Hochrangige Kirchenvertreter aus den betroffenen Ländern, Wissenschaftler, Priester und Ordensleute kamen auf Einladung von Erzbischof Ludwig Schick, dem Weltkirchenbeauftragten der Deutschen Bischofskonferenz, in Rom zusammen, um über die Situation insbesondere der Christen und christlichen Kirchen im Nahen Osten zu sprechen. Im Interview mit Radio Vatikan am Rande der Tagung erklärte Schick, welche Ergebnisse er sich von der Veranstaltung erhofft.

Schick: Zunächst einmal erhoffe ich mir Informationen darüber, was Christen in Syrien, im Irak und auch im Libanon oder Jordanien und dem Heiligen Land erleben. Wie geht es ihnen dort? Es ist wichtig, dass wir das zunächst einmal wahrnehmen. Das Zweite: Wir wollen die Gründe für diese Konflikte, die sich dort abspielen, näher erörtern und dann natürlich auch Botschaften in die Politik hinein geben, für eine Beseitigung der Fluchtursachen. Der Krieg muss aufhören und die Menschen müssen dort bleiben können, wo sie ihre Heimat haben. Jeder Mensch hat das Recht auf seine Heimat!

MATERIAL:
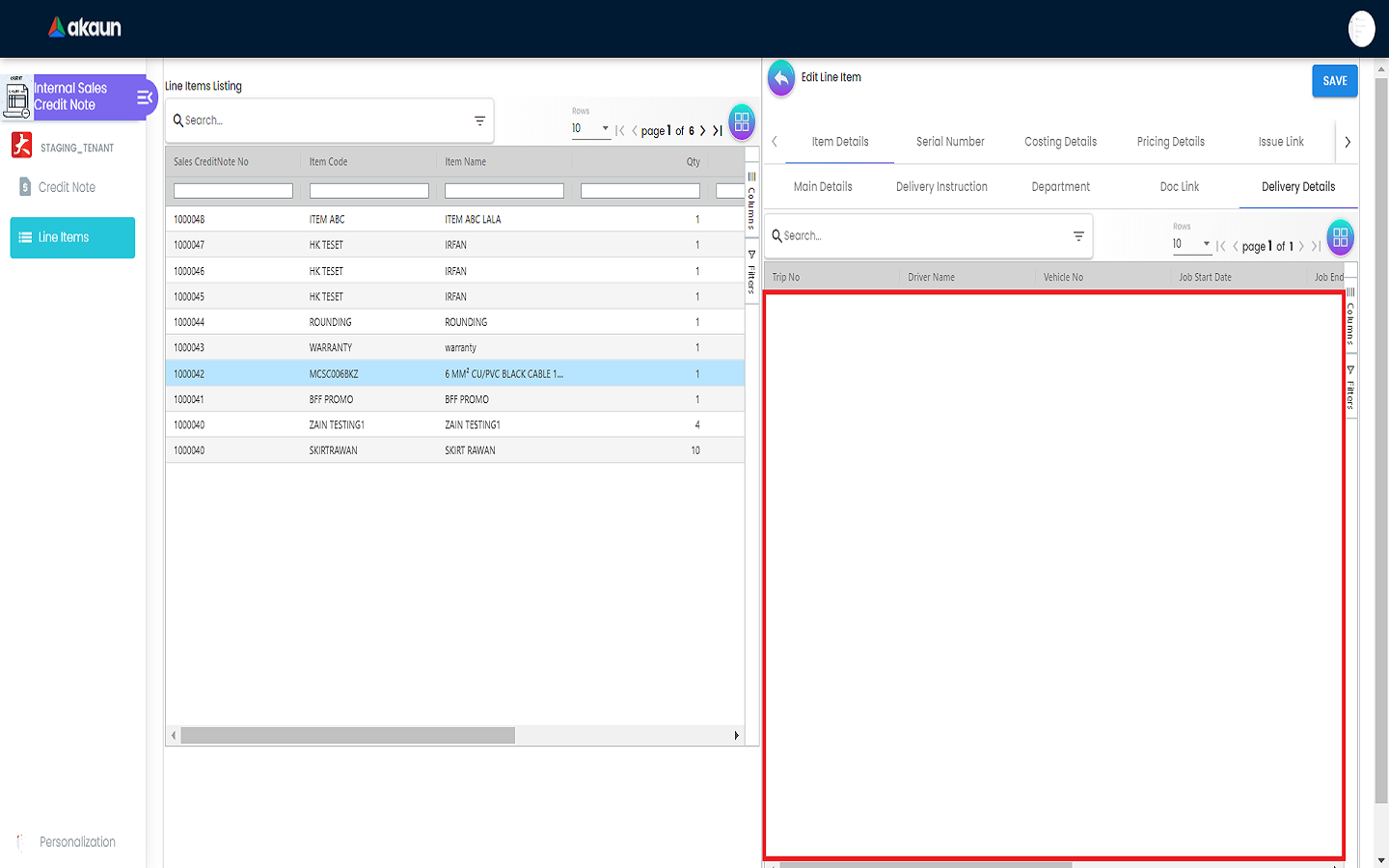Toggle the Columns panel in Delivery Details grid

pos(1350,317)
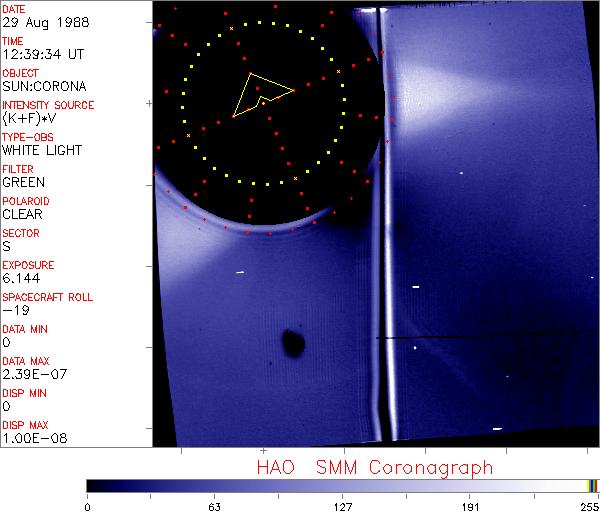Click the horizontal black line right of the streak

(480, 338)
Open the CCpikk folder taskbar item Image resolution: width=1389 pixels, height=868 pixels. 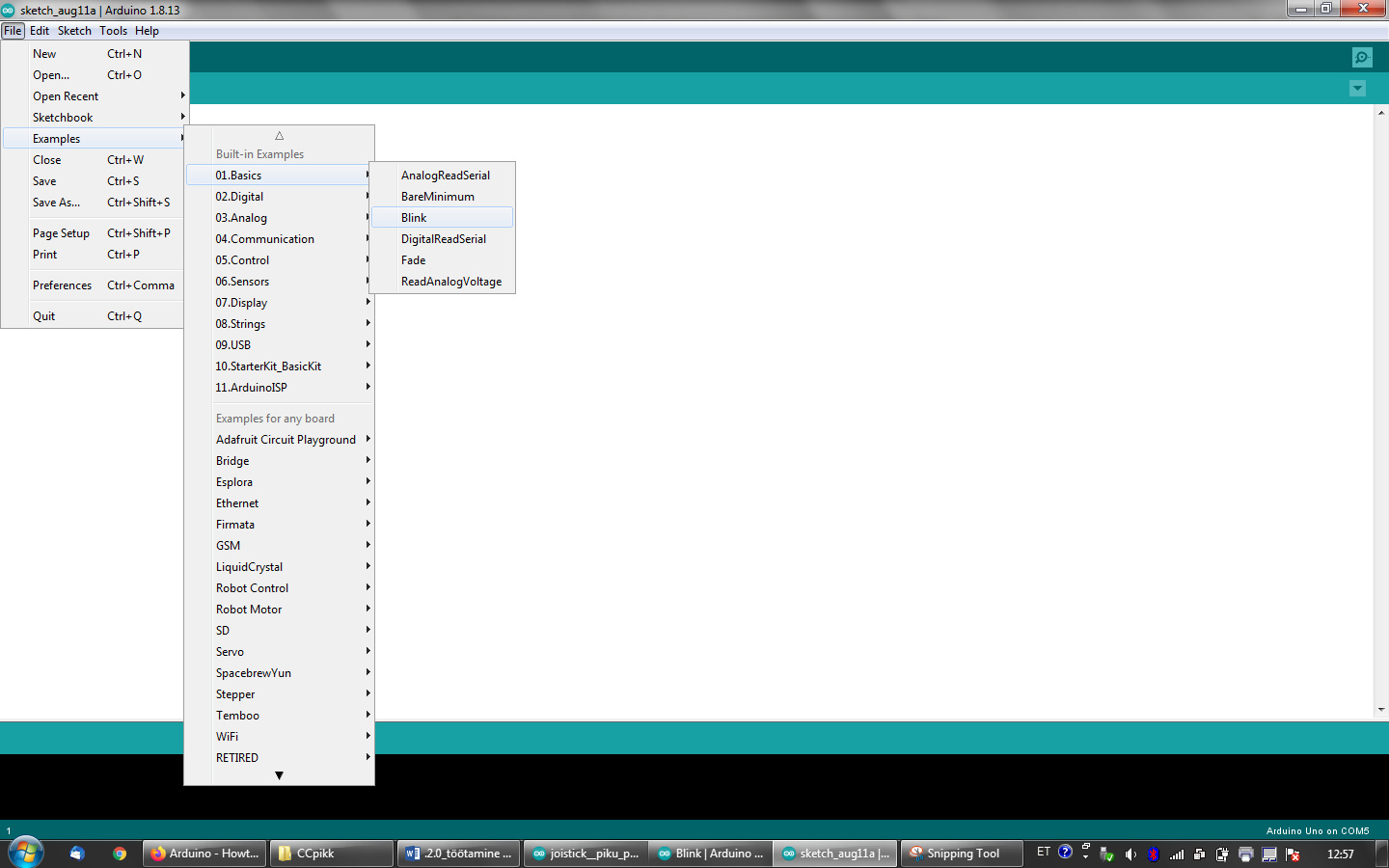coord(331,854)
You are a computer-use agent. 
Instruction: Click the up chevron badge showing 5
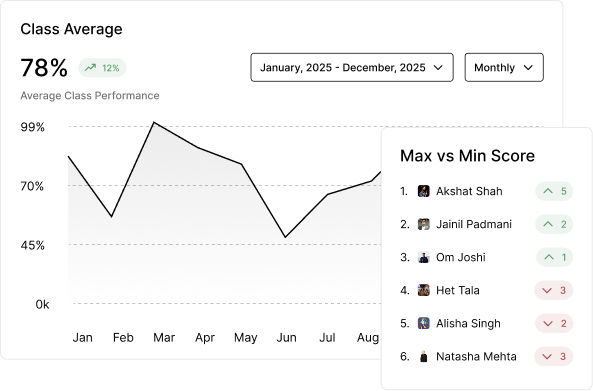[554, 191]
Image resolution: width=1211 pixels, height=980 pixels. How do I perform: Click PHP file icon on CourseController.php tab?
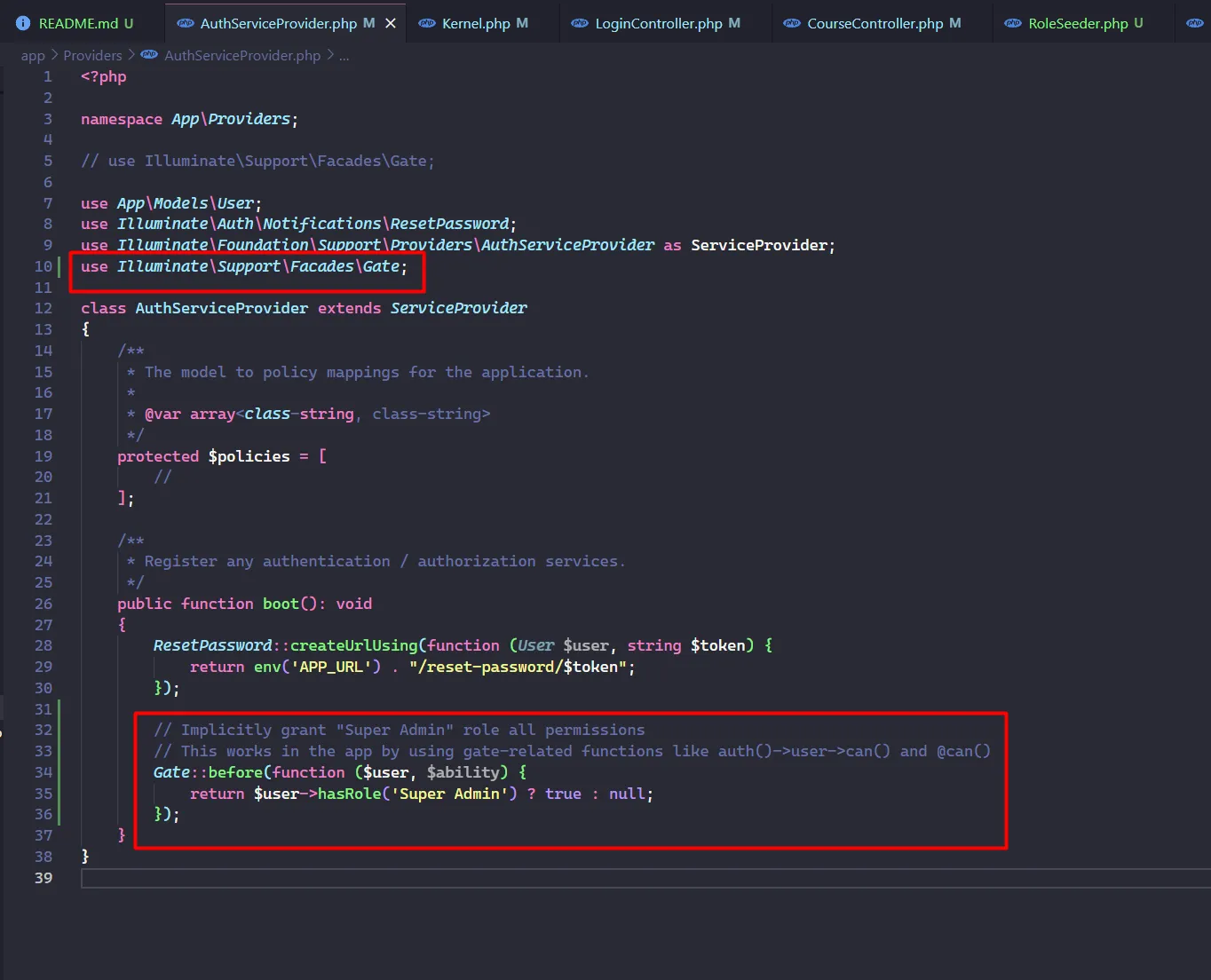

AUFGABENSTELLUNG: Gib aus dem Textauszug über die Lage der Christen im Nahen Osten die Stelle von „Schick: Zunächst einmal“ bis einschließlich „auf seine Heimat!“ wortgetreu wieder.

ERGEBNIS:
Schick: Zunächst einmal erhoffe ich mir Informationen darüber, was Christen in Syrien, im Irak und auch im Libanon oder Jordanien und dem Heiligen Land erleben. Wie geht es ihnen dort? Es ist wichtig, dass wir das zunächst einmal wahrnehmen. Das Zweite: Wir wollen die Gründe für diese Konflikte, die sich dort abspielen, näher erörtern und dann natürlich auch Botschaften in die Politik hinein geben, für eine Beseitigung der Fluchtursachen. Der Krieg muss aufhören und die Menschen müssen dort bleiben können, wo sie ihre Heimat haben. Jeder Mensch hat das Recht auf seine Heimat!